I don't know what it is about listening to your favorite music as the sun finally breaks the horizon over a distant mountain, the air smelling like dew and the last gasp of summer, but the sense of calm was immeasurable. This coaching thing is a dog's breakfast of emotions, many of them having to do with the theoretical. In theory, if my athletes run the right kind miles over the summer, eat the right kinds of food, and get the proper sleep, they will run to the best of their ability. That theory is put to the test on the first day of racing. It seems odd to seek validation through the hard work of others, but I desperately needed to know this morning whether or not my summer training plan had worked. And so it was that I walked and walked, even as I knew that the team was arriving and wondering where I'd gone off to. It was a time of loud music, prayer and solitude -- in just the right proportions to bring about focus and a sense of purpose.
And then there they were: most of my forty-two runners (the ACT had the rest in their grasp) stood before me int their brand new uniforms, gawking at this great gorgeous sprawling carnival known as a cross country meet. Team canopies and runners and parents and a thousand different colors of uniform dotted the landscape. I have often called cross country season "Christmas in Autumn." And while summer still claims the seasons for another two weeks, I believe that is a technicality. This is September. This is cross country season. And I felt the same giddy sense of wonder this morning that I felt as a child on Christmas morning.
My girls team reminds me of a rock band that took a long break from the road and is just now getting back together. They have traveled far and wide this summer, sometimes training together and sometimes not, but they are fit and fast. So as the first gun of the season fired, there was nothing more I could do. Just had to sit back and watch them race.
The boys team is more of a wild card. Lots of new faces, including my own son, who is growing tall and fast and confident in a way that sometimes makes me forget that I am a coach on race day. To see him charge past, confidence in his eyes and a punishing pace to his stride, makes my throat catch.
It was all done by noon.

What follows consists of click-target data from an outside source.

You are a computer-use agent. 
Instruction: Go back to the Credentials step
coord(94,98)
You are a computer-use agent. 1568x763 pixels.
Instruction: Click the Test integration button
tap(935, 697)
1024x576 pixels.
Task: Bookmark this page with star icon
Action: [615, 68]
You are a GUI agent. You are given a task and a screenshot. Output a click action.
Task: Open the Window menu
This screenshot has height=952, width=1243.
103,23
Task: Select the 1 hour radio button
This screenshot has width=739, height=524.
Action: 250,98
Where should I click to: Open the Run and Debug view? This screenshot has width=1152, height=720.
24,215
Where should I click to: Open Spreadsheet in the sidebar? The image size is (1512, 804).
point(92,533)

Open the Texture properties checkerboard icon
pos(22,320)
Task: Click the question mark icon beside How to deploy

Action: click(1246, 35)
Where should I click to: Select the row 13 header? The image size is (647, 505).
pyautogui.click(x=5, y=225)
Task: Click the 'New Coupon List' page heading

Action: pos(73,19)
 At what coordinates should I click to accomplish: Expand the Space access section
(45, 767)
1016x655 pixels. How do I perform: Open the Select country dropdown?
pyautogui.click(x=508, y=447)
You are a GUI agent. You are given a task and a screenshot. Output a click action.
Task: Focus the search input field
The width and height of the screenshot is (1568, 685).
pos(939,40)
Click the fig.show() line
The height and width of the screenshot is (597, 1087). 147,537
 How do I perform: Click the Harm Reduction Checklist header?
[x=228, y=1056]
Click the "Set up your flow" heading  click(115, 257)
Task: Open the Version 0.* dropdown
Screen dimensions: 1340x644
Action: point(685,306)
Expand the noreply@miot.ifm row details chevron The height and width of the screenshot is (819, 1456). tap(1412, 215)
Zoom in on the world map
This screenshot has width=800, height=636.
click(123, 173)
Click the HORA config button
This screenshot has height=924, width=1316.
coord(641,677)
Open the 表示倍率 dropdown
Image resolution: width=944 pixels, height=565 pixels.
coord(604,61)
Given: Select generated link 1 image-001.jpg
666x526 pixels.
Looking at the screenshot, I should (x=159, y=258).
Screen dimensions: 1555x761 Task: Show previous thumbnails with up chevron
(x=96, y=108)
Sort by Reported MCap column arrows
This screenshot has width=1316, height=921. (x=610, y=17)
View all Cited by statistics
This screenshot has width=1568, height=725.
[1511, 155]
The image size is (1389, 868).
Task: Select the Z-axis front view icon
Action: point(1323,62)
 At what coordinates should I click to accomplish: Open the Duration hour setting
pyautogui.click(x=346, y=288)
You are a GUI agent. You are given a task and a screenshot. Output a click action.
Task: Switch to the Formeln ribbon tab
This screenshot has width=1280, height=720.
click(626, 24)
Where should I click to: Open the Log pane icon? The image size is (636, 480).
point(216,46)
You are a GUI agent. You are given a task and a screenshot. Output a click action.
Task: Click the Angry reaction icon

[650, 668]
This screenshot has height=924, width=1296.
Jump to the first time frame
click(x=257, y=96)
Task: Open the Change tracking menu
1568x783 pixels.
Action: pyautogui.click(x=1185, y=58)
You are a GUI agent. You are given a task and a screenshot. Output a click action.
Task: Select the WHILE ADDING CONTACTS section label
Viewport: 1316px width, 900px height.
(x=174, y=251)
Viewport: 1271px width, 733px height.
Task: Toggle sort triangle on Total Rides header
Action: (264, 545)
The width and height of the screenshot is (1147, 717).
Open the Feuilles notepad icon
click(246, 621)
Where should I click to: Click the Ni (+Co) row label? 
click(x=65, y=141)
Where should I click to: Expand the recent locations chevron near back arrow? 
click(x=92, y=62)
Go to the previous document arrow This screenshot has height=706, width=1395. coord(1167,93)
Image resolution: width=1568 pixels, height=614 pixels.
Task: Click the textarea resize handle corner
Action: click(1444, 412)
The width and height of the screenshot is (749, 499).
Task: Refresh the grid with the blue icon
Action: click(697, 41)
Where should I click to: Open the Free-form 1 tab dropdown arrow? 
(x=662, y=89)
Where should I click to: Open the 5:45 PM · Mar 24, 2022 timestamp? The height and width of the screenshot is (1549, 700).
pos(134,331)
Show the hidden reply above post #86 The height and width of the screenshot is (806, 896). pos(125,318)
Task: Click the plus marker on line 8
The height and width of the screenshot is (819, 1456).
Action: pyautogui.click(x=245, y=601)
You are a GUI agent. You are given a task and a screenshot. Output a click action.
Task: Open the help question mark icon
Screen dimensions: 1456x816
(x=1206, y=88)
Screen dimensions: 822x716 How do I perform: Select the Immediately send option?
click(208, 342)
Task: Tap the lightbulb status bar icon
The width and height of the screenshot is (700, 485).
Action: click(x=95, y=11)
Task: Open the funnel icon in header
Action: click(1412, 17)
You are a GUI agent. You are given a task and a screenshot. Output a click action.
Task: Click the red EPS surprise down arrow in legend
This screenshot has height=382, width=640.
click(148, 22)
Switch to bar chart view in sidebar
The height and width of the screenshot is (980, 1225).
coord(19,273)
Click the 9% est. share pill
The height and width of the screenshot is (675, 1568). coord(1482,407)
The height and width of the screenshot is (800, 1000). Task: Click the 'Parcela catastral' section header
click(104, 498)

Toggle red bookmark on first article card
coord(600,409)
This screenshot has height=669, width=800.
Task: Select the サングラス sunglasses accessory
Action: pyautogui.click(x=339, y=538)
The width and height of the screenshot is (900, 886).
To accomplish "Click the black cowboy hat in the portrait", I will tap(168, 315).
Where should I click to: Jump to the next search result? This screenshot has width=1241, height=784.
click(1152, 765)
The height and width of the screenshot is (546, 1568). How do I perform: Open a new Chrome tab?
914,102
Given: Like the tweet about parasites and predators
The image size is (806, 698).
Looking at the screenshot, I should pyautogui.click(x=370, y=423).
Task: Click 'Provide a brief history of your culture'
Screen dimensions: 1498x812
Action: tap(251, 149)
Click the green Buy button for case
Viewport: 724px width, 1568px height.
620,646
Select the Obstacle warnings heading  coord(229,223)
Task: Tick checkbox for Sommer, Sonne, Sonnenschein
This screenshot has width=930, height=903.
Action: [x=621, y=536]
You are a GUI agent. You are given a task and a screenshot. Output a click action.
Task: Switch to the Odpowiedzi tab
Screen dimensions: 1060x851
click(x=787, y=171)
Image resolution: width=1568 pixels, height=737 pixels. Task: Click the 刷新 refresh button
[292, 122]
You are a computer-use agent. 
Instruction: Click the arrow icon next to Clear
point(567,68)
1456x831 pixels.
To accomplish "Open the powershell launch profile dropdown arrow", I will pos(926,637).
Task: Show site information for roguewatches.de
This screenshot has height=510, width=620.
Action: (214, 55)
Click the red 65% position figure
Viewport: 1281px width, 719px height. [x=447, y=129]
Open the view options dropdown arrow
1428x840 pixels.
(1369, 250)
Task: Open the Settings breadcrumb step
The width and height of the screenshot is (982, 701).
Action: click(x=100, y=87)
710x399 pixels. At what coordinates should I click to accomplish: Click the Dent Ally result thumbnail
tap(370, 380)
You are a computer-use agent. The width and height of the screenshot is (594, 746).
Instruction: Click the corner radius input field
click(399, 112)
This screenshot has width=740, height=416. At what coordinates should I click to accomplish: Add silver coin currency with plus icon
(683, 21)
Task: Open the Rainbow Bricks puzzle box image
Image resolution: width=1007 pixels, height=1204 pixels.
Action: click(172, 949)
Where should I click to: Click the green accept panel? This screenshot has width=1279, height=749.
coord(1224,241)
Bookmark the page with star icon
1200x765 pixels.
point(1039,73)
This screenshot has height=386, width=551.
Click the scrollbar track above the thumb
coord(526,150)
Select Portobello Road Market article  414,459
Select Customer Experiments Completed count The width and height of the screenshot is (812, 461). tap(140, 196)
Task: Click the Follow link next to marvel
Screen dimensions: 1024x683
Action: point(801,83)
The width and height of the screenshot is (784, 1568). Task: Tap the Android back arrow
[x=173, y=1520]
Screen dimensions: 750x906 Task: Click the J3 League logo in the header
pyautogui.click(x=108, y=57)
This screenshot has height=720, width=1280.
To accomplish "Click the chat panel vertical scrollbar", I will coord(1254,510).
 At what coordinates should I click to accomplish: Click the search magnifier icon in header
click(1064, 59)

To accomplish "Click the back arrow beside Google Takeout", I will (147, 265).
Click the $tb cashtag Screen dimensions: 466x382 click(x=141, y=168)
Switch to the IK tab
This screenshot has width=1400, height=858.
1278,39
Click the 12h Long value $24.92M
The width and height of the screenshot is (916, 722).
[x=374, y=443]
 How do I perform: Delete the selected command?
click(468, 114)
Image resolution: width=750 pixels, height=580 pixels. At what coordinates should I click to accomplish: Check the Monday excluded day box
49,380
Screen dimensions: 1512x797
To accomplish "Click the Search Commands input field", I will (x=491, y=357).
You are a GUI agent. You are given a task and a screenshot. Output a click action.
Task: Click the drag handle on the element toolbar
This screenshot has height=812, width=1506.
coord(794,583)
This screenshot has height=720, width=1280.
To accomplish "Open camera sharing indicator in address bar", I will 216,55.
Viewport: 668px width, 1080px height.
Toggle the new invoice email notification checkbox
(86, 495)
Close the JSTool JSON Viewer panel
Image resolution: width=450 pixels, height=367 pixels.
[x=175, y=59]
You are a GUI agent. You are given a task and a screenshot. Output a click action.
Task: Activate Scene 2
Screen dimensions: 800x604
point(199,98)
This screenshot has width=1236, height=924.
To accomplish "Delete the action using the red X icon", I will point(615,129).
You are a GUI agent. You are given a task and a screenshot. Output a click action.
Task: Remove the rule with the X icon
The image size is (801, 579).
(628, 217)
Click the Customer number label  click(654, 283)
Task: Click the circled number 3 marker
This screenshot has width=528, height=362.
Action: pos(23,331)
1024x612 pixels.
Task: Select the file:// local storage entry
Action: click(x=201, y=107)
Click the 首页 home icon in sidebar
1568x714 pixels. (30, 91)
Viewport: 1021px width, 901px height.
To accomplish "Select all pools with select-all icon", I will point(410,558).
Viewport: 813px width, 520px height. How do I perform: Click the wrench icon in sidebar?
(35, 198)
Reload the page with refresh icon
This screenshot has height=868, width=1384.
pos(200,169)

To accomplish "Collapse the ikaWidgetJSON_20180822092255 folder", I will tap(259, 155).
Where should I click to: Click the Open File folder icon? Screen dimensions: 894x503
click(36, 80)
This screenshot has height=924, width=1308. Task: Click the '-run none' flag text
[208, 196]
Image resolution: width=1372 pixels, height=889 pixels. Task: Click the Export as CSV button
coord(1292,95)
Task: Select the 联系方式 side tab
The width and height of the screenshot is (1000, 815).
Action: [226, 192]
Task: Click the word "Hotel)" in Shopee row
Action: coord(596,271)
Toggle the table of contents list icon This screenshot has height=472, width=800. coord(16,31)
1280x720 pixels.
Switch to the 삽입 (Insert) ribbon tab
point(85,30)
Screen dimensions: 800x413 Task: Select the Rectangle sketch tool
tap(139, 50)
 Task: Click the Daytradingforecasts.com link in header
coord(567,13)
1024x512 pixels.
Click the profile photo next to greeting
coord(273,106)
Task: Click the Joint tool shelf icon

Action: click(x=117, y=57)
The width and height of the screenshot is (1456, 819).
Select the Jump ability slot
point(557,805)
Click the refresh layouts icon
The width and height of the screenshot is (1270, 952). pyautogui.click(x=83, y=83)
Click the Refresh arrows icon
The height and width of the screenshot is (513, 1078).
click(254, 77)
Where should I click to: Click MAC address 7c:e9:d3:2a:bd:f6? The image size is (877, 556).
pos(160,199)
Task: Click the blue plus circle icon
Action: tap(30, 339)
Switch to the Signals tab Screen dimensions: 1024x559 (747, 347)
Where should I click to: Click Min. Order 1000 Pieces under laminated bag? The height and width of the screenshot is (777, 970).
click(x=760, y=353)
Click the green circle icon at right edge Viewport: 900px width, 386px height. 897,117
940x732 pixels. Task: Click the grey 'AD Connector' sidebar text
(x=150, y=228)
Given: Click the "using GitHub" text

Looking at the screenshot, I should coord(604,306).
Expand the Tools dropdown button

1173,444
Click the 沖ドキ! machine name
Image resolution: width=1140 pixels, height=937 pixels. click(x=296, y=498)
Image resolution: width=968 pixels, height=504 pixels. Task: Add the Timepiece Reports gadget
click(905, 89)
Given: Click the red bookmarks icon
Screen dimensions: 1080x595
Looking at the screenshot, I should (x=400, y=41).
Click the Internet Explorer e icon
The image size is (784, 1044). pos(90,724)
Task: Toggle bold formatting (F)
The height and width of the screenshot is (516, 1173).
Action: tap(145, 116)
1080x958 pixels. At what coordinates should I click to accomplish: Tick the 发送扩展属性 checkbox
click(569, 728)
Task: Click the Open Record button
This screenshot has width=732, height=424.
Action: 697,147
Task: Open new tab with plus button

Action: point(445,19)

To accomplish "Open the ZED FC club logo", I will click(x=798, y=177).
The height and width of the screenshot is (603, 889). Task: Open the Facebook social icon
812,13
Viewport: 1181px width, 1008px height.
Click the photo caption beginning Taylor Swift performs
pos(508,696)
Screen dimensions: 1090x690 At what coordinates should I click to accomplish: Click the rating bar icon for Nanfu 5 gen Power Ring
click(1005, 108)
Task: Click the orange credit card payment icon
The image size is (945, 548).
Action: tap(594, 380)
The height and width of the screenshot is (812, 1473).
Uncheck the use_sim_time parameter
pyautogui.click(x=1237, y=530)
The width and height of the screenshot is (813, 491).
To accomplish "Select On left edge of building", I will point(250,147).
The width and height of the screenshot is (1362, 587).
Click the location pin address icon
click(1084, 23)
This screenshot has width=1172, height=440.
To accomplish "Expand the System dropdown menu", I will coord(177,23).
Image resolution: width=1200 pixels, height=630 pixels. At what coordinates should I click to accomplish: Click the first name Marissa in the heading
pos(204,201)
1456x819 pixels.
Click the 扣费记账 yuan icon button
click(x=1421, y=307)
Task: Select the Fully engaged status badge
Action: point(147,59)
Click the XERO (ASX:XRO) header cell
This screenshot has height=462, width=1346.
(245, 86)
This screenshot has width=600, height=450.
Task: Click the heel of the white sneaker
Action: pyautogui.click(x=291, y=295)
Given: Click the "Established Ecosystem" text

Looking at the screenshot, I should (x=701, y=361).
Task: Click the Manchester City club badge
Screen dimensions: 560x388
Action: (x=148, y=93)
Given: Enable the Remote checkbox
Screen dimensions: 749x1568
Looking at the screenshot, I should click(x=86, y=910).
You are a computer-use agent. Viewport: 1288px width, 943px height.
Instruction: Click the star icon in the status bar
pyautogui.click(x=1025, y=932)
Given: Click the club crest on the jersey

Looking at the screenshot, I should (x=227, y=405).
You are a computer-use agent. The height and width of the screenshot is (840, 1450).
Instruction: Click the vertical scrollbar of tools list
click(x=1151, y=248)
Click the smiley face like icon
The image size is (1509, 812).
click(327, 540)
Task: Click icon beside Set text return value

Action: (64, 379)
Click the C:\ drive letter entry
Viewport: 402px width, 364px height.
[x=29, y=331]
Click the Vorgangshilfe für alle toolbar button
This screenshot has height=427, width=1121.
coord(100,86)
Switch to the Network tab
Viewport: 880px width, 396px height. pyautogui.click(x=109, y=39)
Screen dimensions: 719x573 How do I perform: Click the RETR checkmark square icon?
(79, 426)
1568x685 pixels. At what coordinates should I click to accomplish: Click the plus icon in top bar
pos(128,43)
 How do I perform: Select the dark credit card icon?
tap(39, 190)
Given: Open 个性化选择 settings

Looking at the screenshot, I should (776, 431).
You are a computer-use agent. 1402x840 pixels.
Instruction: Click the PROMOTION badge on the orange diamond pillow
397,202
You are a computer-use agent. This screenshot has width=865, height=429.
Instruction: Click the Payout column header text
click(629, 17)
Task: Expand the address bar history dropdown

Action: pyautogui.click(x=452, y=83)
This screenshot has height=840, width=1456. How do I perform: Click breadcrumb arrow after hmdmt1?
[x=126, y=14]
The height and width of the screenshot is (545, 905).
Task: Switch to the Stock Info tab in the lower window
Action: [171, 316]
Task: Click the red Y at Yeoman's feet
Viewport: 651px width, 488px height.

I'd run so much around the course during our eight races that I sweat through all my clothes. A lunch of comfort food, a cold refreshing shower to rinse off the trail dust (and admire the runner's sock tan), and then a nap, because I spent every last bit of nervous energy out on that course.
What did I learn today? I learned that I have a team. Not just a random assemblage of high school kids, but a great group of motivated young athletes who can push. They did the uniform proud today, and made me feel just a little whoosh of relief that the summer training seems to have gone alright. Lots of work to do in the weeks to come. Lots more pre-dawn wake-ups on Saturday morning, and of exhorting (ok, yelling) my runners to push harder and dig deeper.
But today was a great start. We're getting the band back together with the girls, and forming a new one with the guys. It's all good.
Now if I can only find those results.